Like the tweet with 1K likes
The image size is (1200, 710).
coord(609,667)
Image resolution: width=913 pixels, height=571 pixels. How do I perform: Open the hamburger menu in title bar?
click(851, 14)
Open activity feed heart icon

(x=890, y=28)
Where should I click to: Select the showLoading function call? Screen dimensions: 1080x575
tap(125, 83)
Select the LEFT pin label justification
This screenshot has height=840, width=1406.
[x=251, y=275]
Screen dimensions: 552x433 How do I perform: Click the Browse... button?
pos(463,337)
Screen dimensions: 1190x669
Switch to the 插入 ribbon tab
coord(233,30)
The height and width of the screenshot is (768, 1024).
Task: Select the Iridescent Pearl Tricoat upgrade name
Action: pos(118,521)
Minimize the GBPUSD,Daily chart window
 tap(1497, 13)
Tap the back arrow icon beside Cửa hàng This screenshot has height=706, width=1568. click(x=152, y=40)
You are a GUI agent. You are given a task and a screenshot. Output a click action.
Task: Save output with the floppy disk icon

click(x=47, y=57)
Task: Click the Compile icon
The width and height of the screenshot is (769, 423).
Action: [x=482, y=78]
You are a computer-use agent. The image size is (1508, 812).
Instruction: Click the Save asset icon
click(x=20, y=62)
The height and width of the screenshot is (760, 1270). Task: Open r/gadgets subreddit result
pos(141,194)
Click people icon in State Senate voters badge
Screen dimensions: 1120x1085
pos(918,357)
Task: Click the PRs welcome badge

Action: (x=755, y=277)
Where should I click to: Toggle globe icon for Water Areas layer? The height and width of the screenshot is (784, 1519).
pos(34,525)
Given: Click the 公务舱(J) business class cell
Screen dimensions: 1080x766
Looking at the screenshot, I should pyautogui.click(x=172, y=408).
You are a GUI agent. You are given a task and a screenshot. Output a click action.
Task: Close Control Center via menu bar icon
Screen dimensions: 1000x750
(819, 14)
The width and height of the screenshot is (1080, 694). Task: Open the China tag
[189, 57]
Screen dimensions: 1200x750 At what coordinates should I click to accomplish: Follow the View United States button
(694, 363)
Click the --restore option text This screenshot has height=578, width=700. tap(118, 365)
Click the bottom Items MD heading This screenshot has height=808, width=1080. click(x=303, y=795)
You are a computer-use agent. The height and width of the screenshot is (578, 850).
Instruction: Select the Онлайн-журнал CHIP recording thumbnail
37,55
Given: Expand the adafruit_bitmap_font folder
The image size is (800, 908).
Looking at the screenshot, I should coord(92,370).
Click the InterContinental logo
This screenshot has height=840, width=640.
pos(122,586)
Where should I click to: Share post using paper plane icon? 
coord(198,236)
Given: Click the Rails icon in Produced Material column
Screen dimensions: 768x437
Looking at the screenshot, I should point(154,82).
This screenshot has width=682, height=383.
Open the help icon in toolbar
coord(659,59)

###

What is being asked: Copy the lines from the one with "This screenshot has height=840, width=640." through the last line of the material above, exactly as they are and with no others.

Solution below:
This screenshot has height=840, width=640.
pos(122,586)
Where should I click to: Share post using paper plane icon? 
coord(198,236)
Given: Click the Rails icon in Produced Material column
Screen dimensions: 768x437
Looking at the screenshot, I should point(154,82).
This screenshot has width=682, height=383.
Open the help icon in toolbar
coord(659,59)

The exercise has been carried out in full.